Last month, more than 126,000 people in more than 100 countries were victims of a massive worldwide ransomware attack, a form of hacking designed to encrypt the target’s data pending payment of a ransom. The WannaCry cyberattack infected U.K. National Health System, Spanish Telecommunication company Telefonica, French Automaker Renault, and German railway company Deutsche Bahn. Last year, the San Francisco Municipal Transport Agency was the victim of a ransomware attack. DirectIndustry e-magazine investigated this increasingly-common form of cyber attack.
In 2016, San Franciscans took 725,000 daily trips on Muni, the municipal transport system famous for its cable cars. However, on 25 November, some of those seeking to travel found themselves unable to pay fares using Muni ticket machines. The San Francisco Municipal Transport Agency (SFMTA) had fallen victim to a ransomware attack.
The attack affected only office computers, but the SFMTA turned off ticket machines and fare gates as a precaution. The organization said in a statement:
“This action was to minimize any potential risk or inconvenience to Muni customers. The primary impact of the attack was to approximately 900 office computers. The SFMTA’s payroll system remained operational, but access to it was temporarily affected.”
Nonetheless, this disruption to the seventh largest transport system in the US demonstrates the threat from ransomware attacks to industrial companies and offers a few lessons.
The Birth of a New Threat
Ransomware can infect systems in the same way as any other malware: through malicious payloads attached to emails, phishing scams and direct breaches of network security. Any organization can fall victim to such attacks, but industrial companies should be aware of the potential for hackers to exploit control and engineering systems with ransomware. According to Tim Erlin, vice president of product management and strategy at Tripwire, a software company that helps detect security vulnerabilities:
“Whereas industrial systems relied on proprietary technology in the past, there is a general market trend for greater connectedness and more use of standard protocols. This makes them more exposed to the risks inherent in these technologies.”
He added that the trend toward connecting older, proprietary technologies to networks offers hackers increased opportunities to exploit their potential vulnerabilities.
Although no cases of ransomware attacks on industrial systems have come to light, researchers at the Georgia Institute of Technology have developed PLC ransomware to find ways to counter it.

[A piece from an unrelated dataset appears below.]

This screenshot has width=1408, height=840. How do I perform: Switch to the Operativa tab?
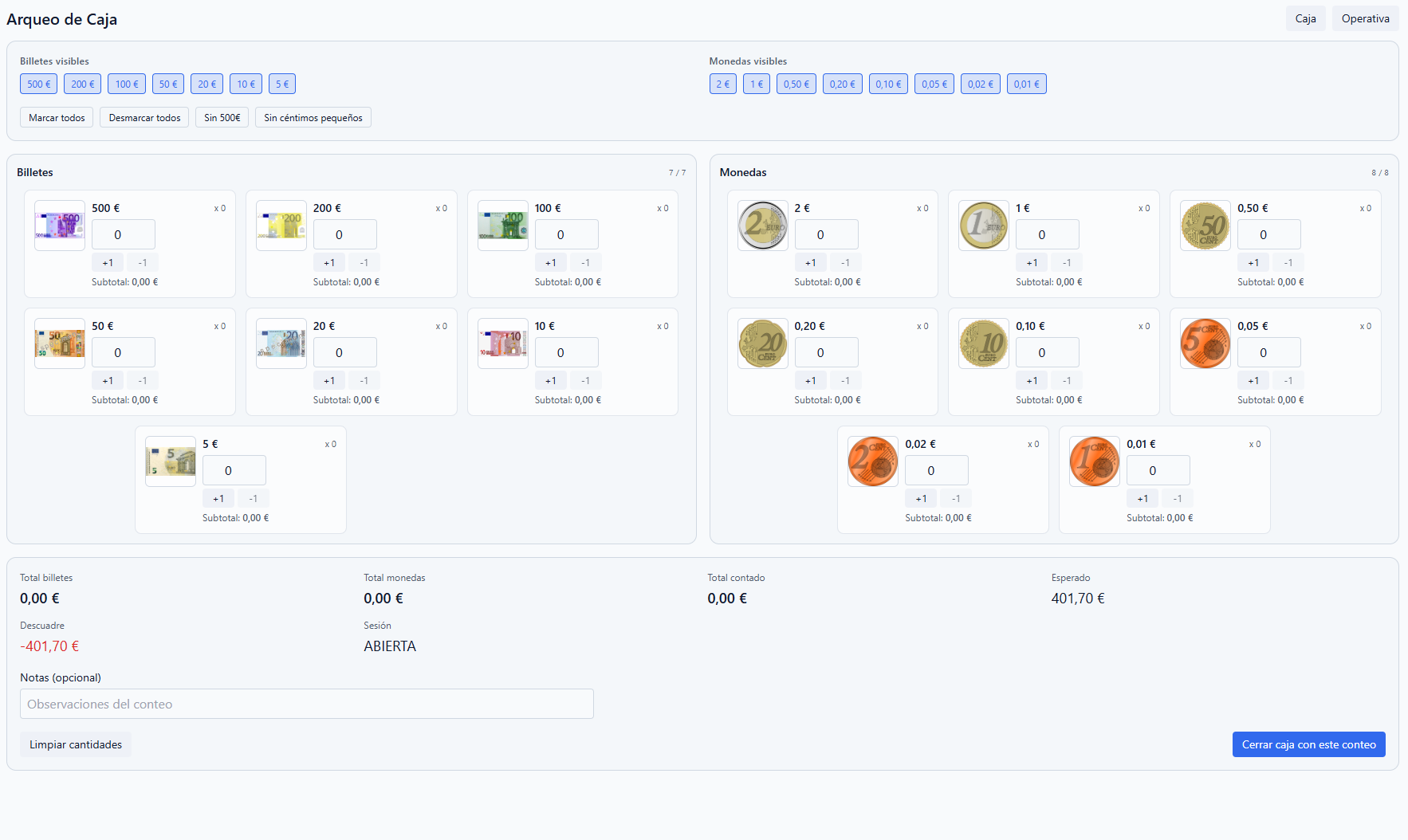(x=1364, y=18)
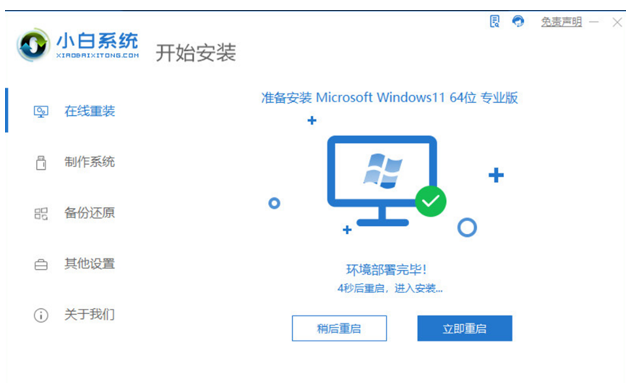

According to a paper published in February 2017,
“Industrial control system networks have so far remained largely unscathed by malware, not because they are more secure than traditional networks, but because cybercriminals have yet to figure out a profitable business model to make such attacks worth their time. Recent attacks on hospitals have demonstrated how profitable ransomware can be when used to hold operationally critical assets hostage with the threat of human harm, and reports suggest attackers are beginning to shift their focus to ICS networks.”
Spotlight on Attractive Targets
Manufacturing is already the second most common ransomware target, behind the services sector. It is the target of 17 % of attacks, while construction suffers 4% of attacks and transport, utilities and communications get 7%, according to research by security technology firm Symantec.
Andrew Wadsworth, cybersecurity expert with PA Consulting, says energy, rail and other infrastructure providers could prove lucrative targets for hackers using ransomware to exploit industrial control systems. The perpetrators of these attacks need not necessarily be experts in industrial systems, as these technologies often rely on standard systems, such as Cisco switches and Windows servers, he says.
“I suspect that ransomware attackers will go where the money is. They have not necessarily figured out how much money they could make from industrial firms, but if they see that they can cause significant impact, then these companies become attractive targets.”
Industrial companies vary in how well prepared they are.
“Some do daily anti-virus updates on their control system because they have been built to do that. But there are a lot of legacy systems which are not easy or possible to update in that way because they are a generation out of date. The lifecycle of control systems is longer than general IT systems and there is still a lot of legacy out there.”
However, the slow pace of change favors a security technique called whitelisting, which limits systems to running only approved services and applications. In general, whitelisting has been slow to take off, as it can be difficult to manage in complex, fast-moving IT environments. In industrial control systems, there is less complexity and slower change, so whitelisting could prove an efficient and effective defense against ransomware attacks, Wadsworth adds.
“The technique is underused, but it’s a very elegant solution in this case.”
Meanwhile, industrial firms are well advised to pay attention to basic “security hygiene” to prevent attacks, says Tripwire’s Erlin. They should ensure software patches are up to date, monitor networks for signs of intruders and regularly change passwords.
While it is no defense against attacks, backing up data can make them less effective. The SFMTA was grateful it had the backup systems to restore its computers within a couple of days.
“The SFMTA never considered paying the ransom. We have an information technology team in place that can restore our systems.”
But for many industrial control systems, a couple of days might be 48 hours too late.